Repulsed by Neediness

I like to be competent. I don’t like to be needy.

I enjoy being around people who seem to have it all together. I have a hard time enjoying people whose lives are a mess.

The problem is that Scripture speaks an awful lot about us being needy and God caring for the needy, and it has very little to say–except woes–to those who have it all together. The book of Psalms especially is filled with statements of neediness and of God’s nearness to the needy (Ps. 40:17, 70:5, 72:13, 109:22, etc.). So why am I so easily repulsed by my own neediness and the neediness of others?

We do not fault a 2-month-old baby for crying when she is hungry. But the incessant whining of a hungry 10-year-old is not acceptable. We cheer for Frodo in his state of utter need. But we are repulsed by Gollum’s groveling. Both are needy. So what distinguishes their neediness? On one side they know their need and also know that they cannot meet their own need and thus are desperate for help. On the other side, they don’t realize their true need but they are trying to meet it in their own power. And it is that latter expression of neediness that tends to repulse us the most.

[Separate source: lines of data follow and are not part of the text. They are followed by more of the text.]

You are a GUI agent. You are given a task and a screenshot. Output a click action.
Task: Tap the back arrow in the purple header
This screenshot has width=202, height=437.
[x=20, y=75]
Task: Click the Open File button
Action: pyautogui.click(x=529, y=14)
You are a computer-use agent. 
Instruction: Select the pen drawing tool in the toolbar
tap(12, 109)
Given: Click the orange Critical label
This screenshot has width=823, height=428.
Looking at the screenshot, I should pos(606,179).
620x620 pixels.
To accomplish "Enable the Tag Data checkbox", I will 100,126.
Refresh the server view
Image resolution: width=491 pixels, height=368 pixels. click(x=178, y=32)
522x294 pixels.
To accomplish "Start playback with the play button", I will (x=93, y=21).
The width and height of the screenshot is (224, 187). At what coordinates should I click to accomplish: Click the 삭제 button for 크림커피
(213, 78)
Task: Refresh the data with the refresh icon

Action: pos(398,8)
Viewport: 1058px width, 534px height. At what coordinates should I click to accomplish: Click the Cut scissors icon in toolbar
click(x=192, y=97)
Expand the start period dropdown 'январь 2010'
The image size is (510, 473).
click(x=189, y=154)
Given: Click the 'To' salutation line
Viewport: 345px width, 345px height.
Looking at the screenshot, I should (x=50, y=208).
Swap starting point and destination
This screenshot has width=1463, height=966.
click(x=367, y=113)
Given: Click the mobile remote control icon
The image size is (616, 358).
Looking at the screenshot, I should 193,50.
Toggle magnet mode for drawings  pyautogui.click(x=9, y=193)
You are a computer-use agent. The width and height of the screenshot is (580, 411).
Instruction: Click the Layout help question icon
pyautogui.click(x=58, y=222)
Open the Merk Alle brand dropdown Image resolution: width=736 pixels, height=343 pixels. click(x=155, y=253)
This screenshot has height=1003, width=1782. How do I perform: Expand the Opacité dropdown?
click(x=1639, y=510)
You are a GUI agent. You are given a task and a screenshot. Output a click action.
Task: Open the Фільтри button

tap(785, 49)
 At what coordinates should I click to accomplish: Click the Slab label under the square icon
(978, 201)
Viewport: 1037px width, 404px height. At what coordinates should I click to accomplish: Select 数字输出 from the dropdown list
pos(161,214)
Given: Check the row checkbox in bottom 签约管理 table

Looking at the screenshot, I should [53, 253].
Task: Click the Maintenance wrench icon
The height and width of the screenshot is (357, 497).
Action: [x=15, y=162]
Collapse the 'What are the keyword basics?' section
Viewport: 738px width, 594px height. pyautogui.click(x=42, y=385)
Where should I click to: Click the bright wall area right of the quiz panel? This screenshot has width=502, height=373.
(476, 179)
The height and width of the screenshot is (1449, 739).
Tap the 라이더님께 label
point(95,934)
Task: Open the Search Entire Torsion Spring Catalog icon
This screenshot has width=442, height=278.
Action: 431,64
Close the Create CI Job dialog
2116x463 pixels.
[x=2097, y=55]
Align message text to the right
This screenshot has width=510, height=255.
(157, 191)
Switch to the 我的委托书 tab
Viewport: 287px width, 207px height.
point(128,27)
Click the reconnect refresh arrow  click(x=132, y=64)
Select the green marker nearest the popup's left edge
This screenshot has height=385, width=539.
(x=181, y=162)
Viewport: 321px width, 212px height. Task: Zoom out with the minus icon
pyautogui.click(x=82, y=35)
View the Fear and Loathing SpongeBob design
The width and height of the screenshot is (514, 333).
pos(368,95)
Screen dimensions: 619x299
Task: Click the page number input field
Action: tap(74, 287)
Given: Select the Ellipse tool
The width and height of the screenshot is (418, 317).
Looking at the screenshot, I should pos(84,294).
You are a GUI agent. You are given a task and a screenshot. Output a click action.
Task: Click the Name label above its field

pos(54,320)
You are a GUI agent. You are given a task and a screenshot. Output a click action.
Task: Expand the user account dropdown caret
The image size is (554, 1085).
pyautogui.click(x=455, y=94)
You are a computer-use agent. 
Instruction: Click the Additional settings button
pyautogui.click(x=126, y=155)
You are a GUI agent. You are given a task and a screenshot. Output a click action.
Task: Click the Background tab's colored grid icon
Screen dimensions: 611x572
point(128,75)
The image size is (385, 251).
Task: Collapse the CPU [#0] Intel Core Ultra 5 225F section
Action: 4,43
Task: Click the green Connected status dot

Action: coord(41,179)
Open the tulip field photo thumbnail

So when David (King David, mind you) says in Psalm 109:22 “For I am poor and needy…”, is his neediness like the crying infant or the whining child? What makes that expression of neediness not only acceptable but something to be modeled in my own life? It is a neediness worthy of mimicking because it is not merely selfish whining but is a true expression of his incapability to save himself and a humble recognition that God alone can bring about the rescue that his soul requires.

Ed Welch, in his excellent book Side by Side, argues that deep, Biblical community requires us to be both “needy and needed.” I’m usually pretty good at being needed, but it’s the being needy part that gets me hung up. Perhaps a part of the reason I resist that call to neediness is this misperception of neediness being only the whining, groveling, life-sucking immaturity that repulses people. Instead, I can embrace the neediness that Scripture portrays: the humble, desperate state of total dependence on God as my Rescuer and Sustainer and Provider.